Me encontraba con ella el día que le preguntó a Poole sobre su padre, y noté el miedo que tenía él de no ser capaz de explicarle quién era su padre, ya que apenas lo conocía; sólo lo había visto alguna vez por la calle o habían coincidido en alguna redada que habían hecho en cualquier antro de juego; Jimmy Suave, siempre un perfecto caballero, un hombre que comprendía que los policías hacían su trabajo igual que él hacía el suyo.
—¿Aún te duele, verdad? —le había dicho Poole.
—A veces —contestó Angie—. Es difícil aceptar que alguien muera, pero el corazón nunca… nunca se recupera totalmente.
Lo mismo le pasaba con Amanda McCready. Y con todos los niños que desaparecían por todo el país, que nadie era capaz de encontrar, ni vivos ni muertos, durante los largos meses del invierno. Quizá, pensé en una ocasión, me había hecho detective privado porque odiaba saber lo que iba a pasar a continuación. Quizá Angie se hizo detective porque necesitaba saberlo.
Miré la cara sonriente y confiada de Samuel Pietro y esos ojos que parecían hipnotizarle a uno, igual que los de Angie.
Comprendía que esconder el periódico era una estupidez. Siempre habría más periódicos, la televisión y la radio, o gente hablando de ello en el supermercado, en el bar o mientras uno ponía gasolina en la estación de servicio.

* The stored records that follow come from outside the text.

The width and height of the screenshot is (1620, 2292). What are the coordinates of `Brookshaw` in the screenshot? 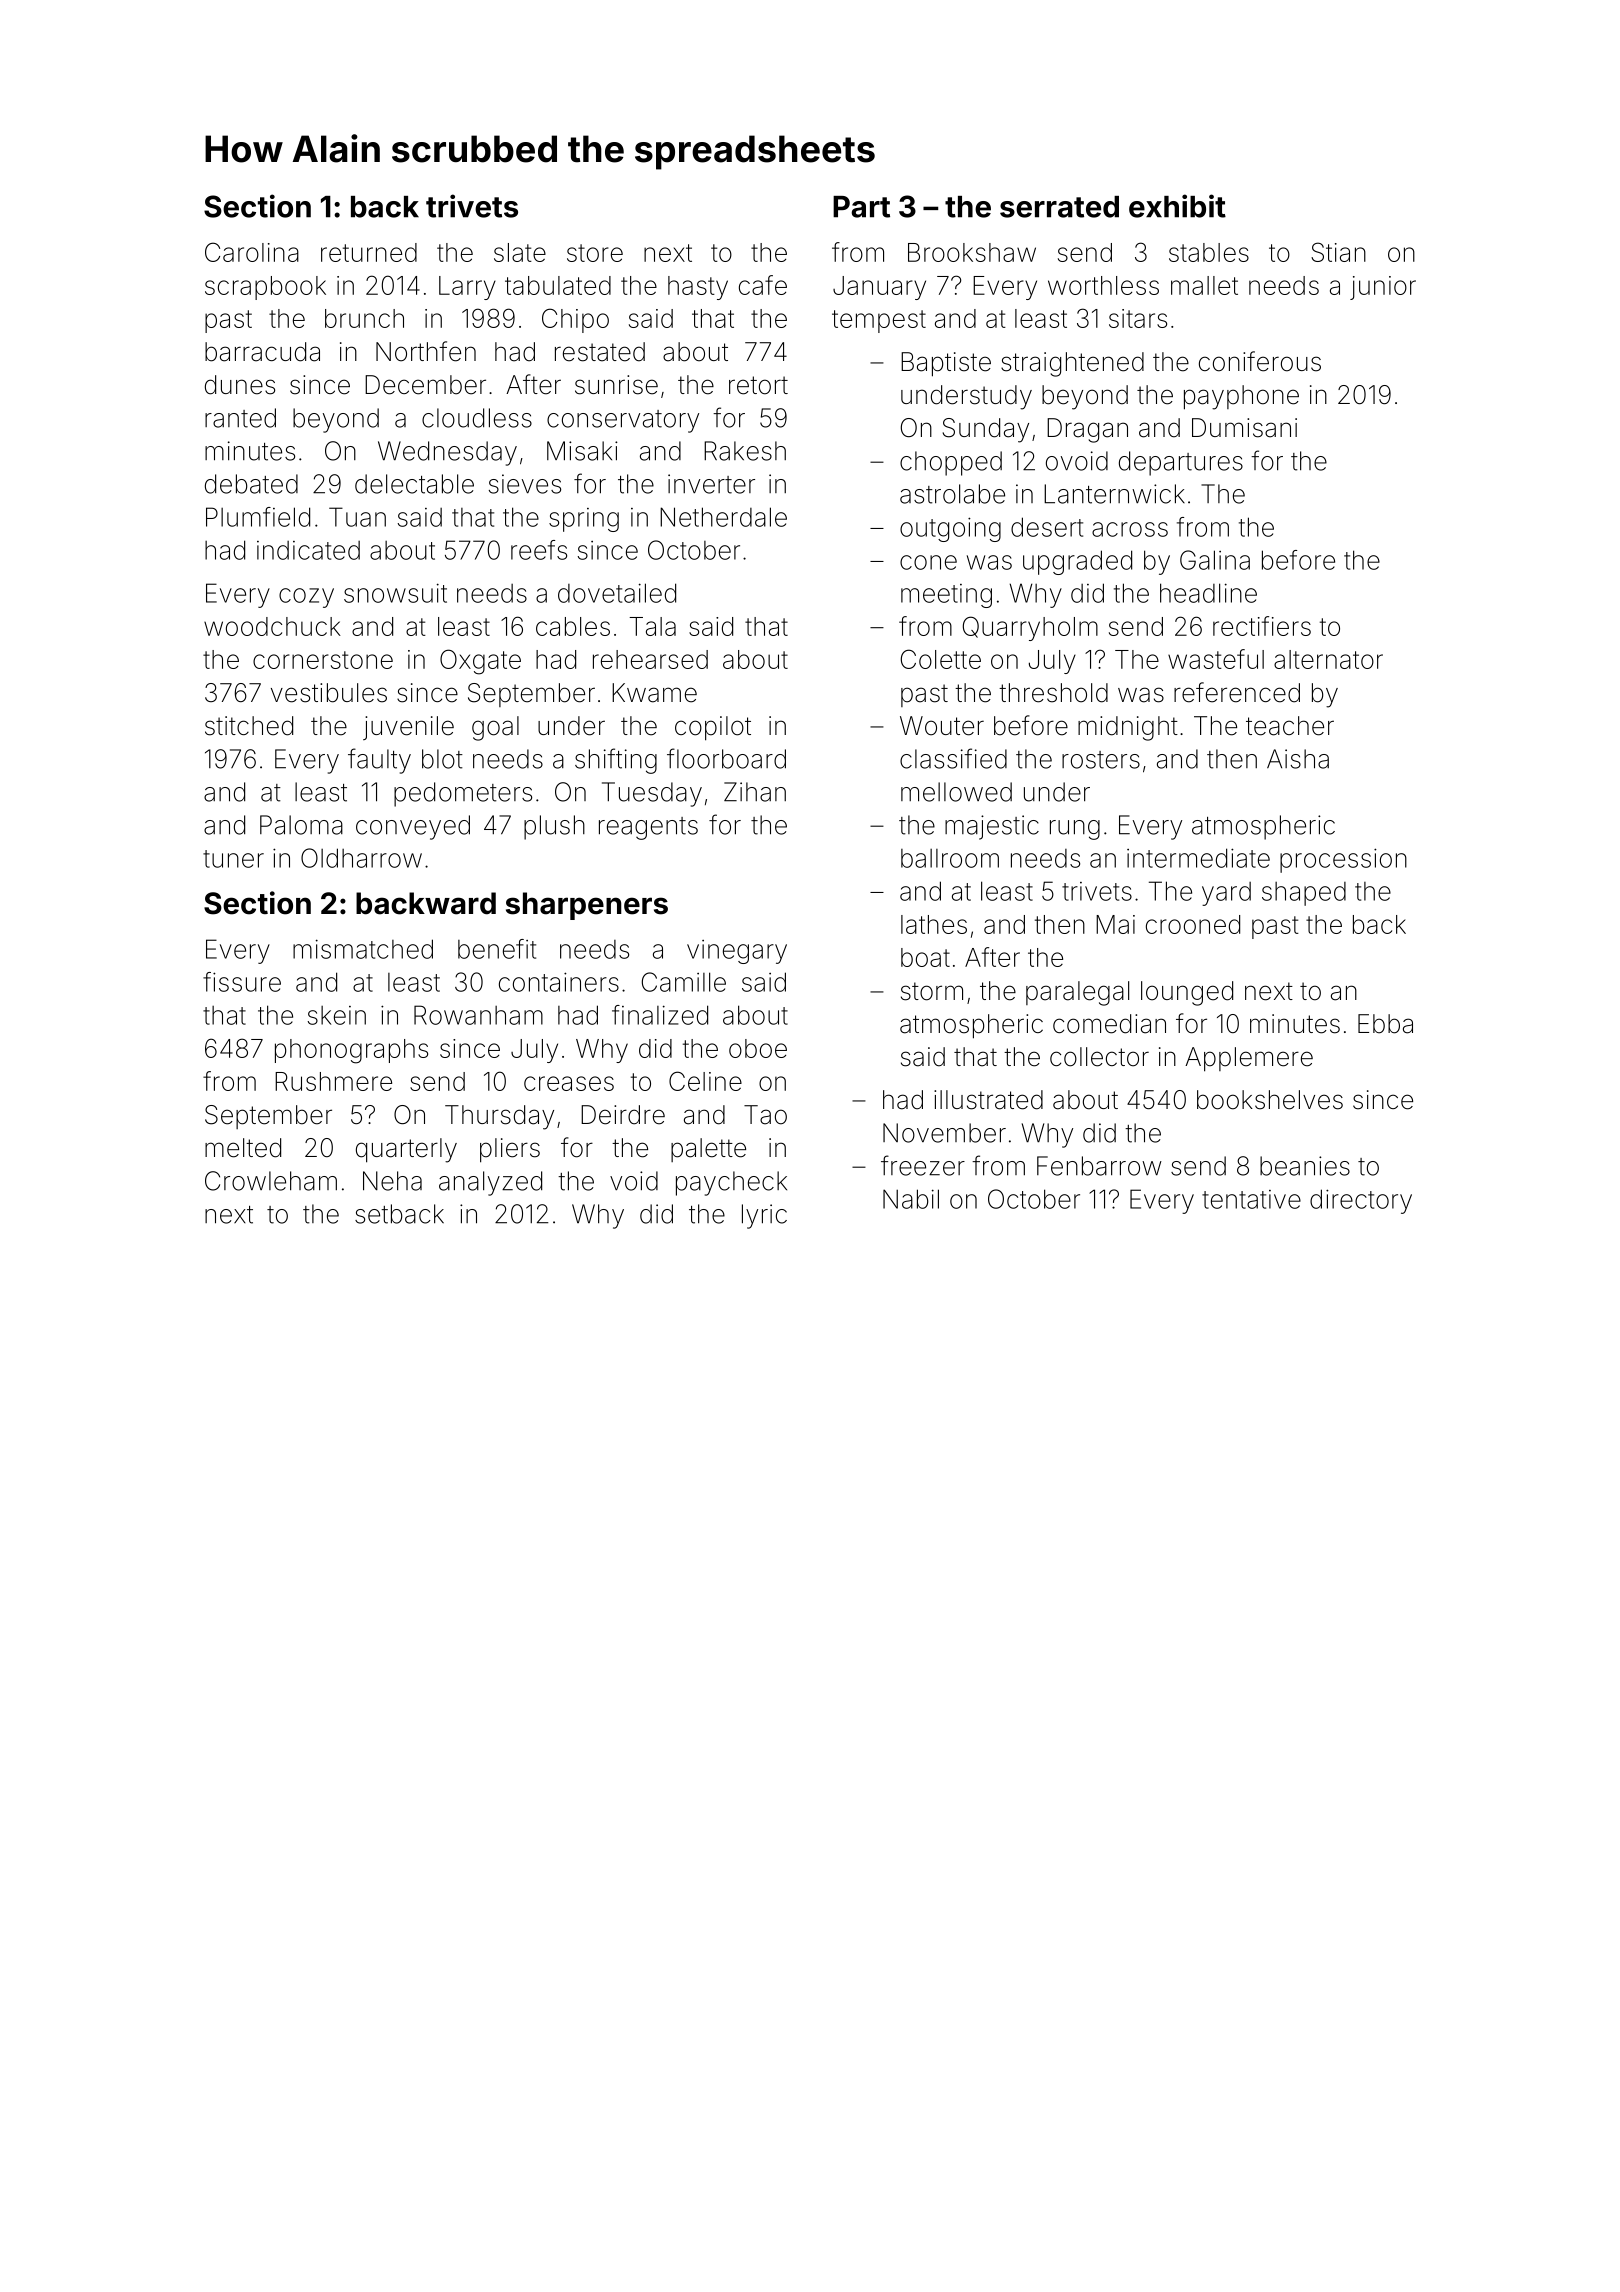 It's located at (972, 252).
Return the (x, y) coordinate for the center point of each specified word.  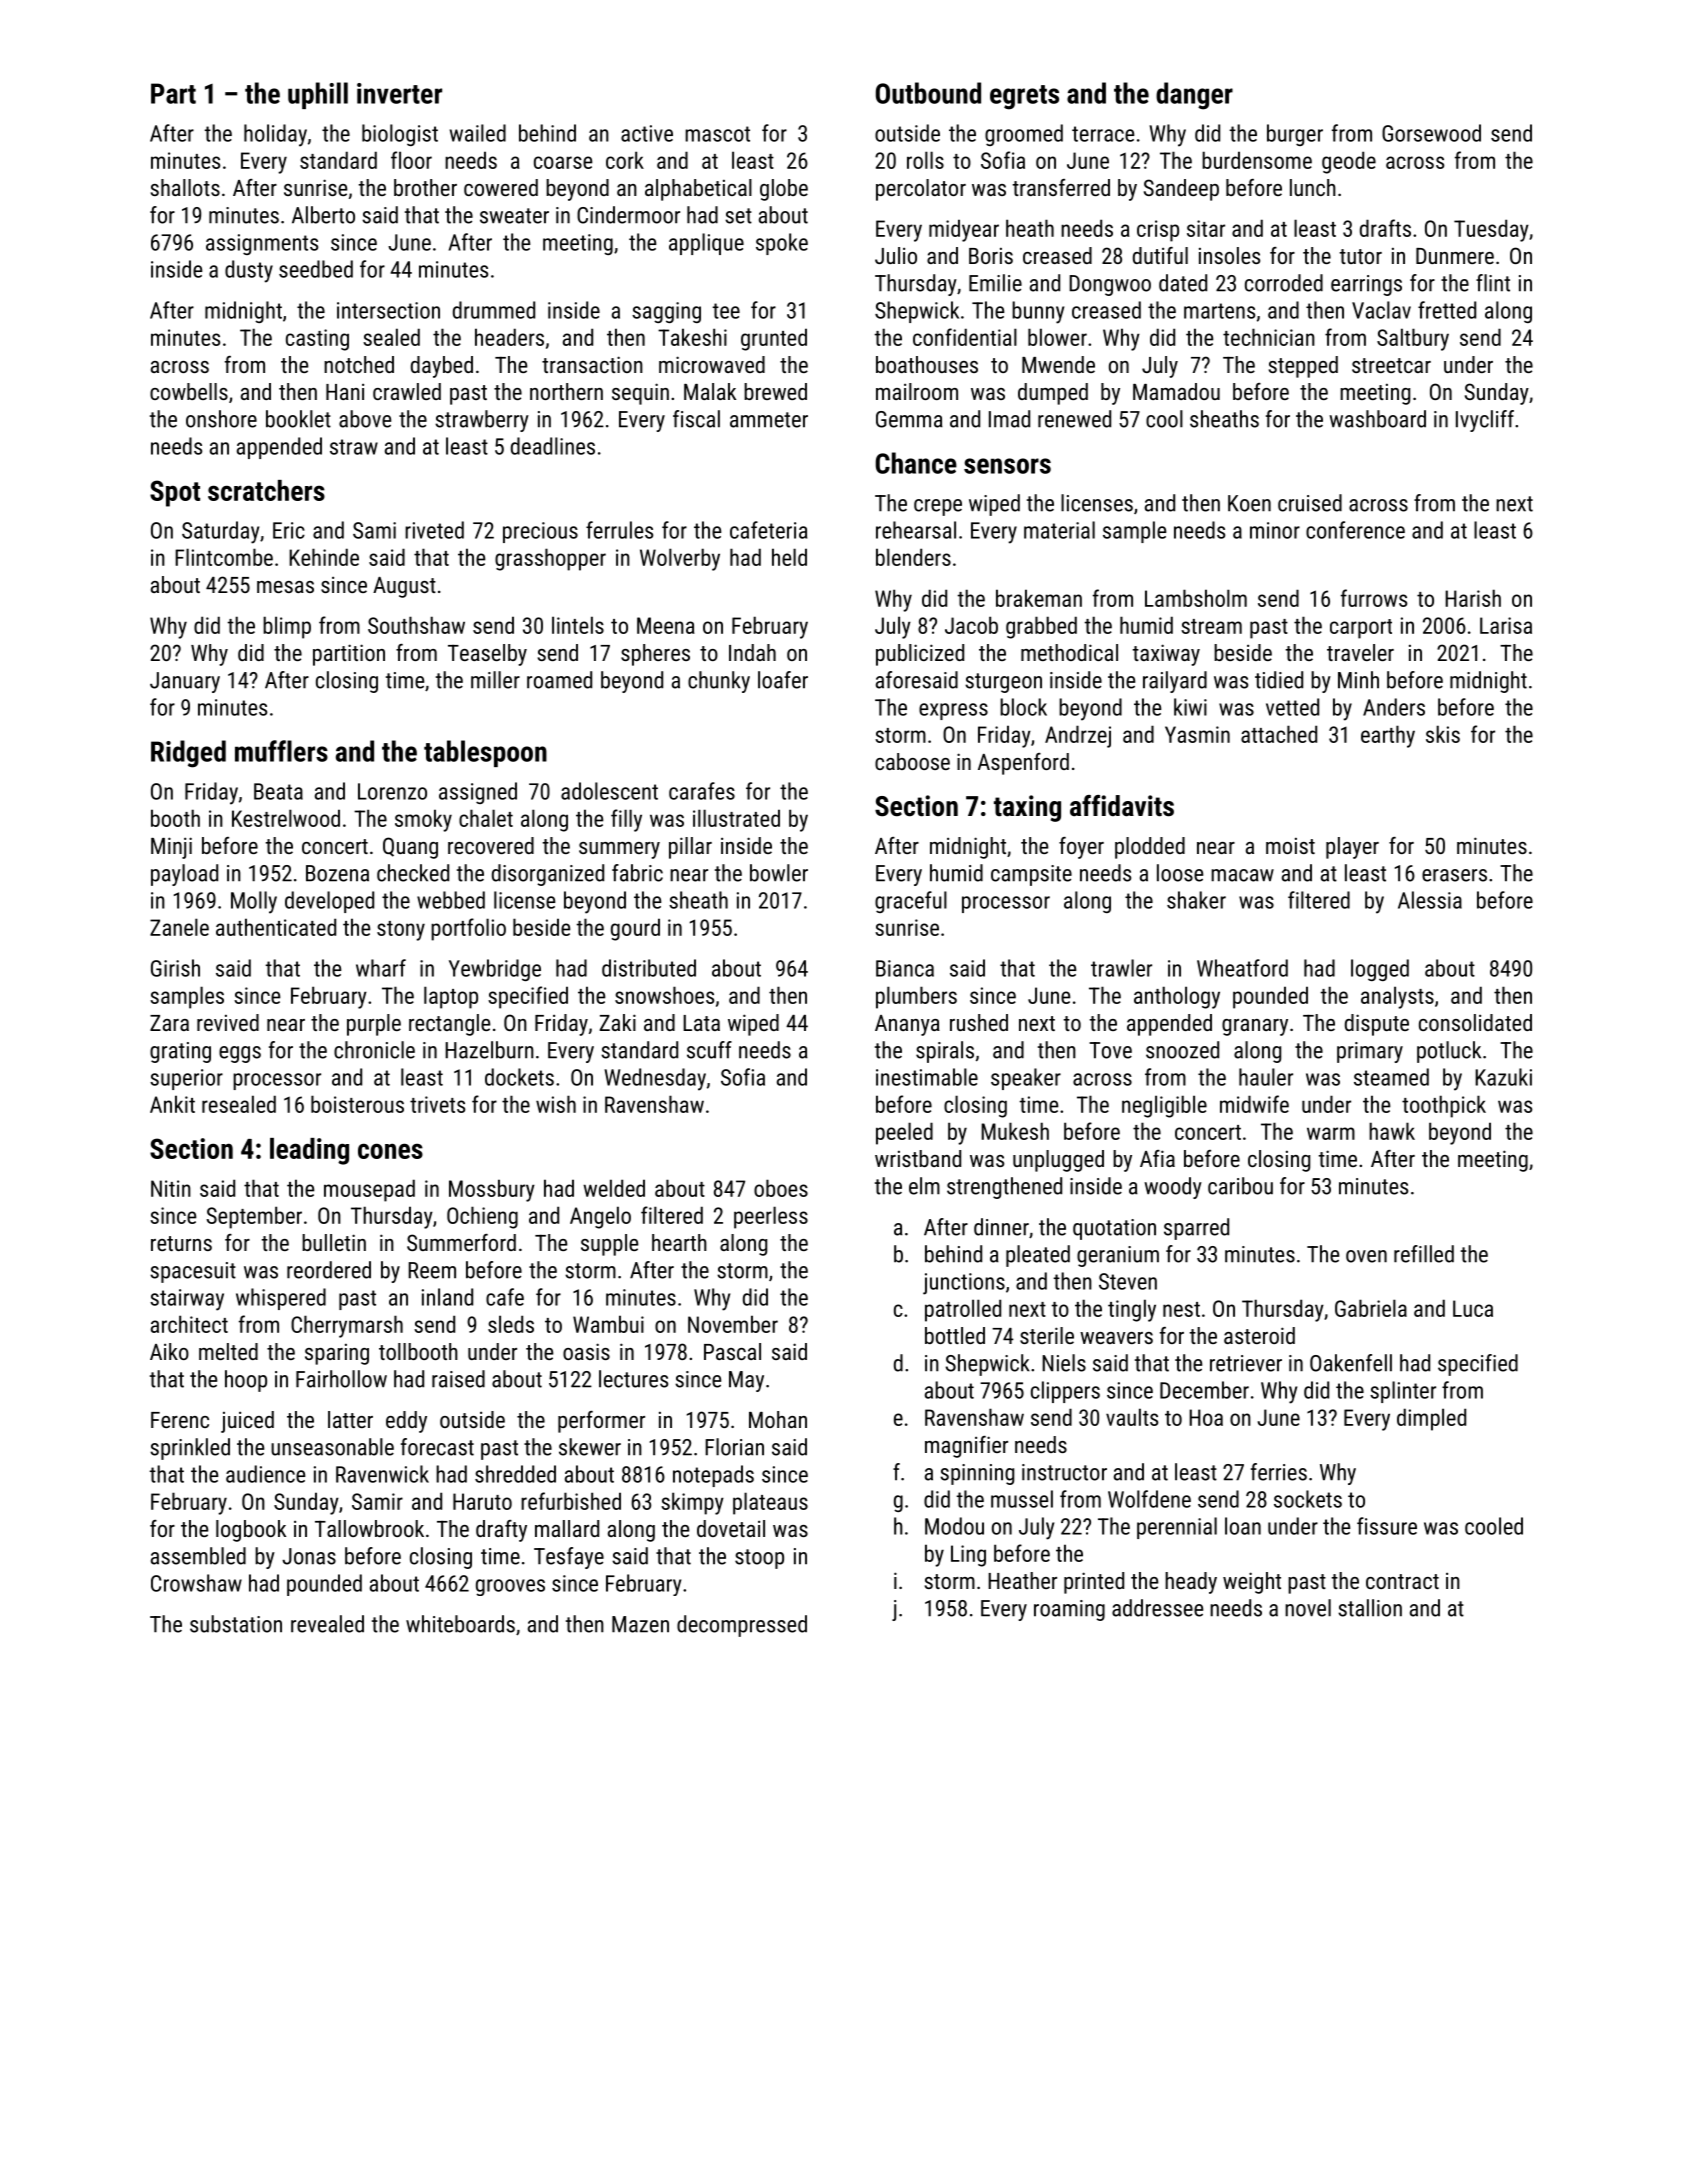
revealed (327, 1624)
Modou (954, 1526)
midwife (1254, 1104)
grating (180, 1052)
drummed (494, 310)
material (1059, 530)
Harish (1473, 598)
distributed (649, 968)
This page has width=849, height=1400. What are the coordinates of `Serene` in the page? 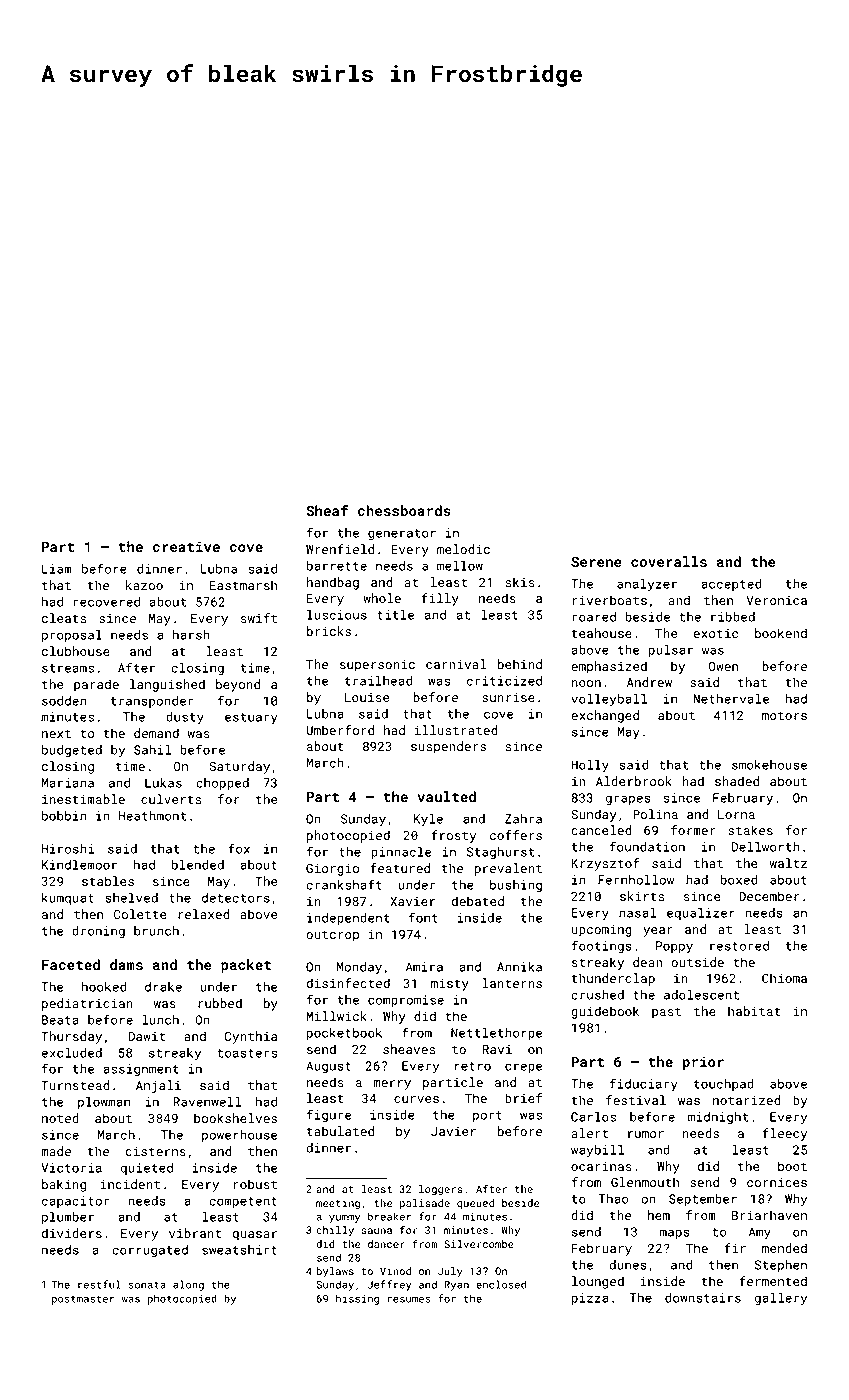 It's located at (596, 561).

Quizás hace cuarenta años era posible eludir las noticias, pero ahora no. Las noticias estaban por todas partes, informándonos, coaccionándonos, incluso instruyéndonos. Pero estaban ahí. Siempre ahí. No había escape posible ni ningún sitio donde esconderse.
Seguí el contorno de la cara de Samuel Pietro con el dedo y, por primera vez en quince años, recé en silencio.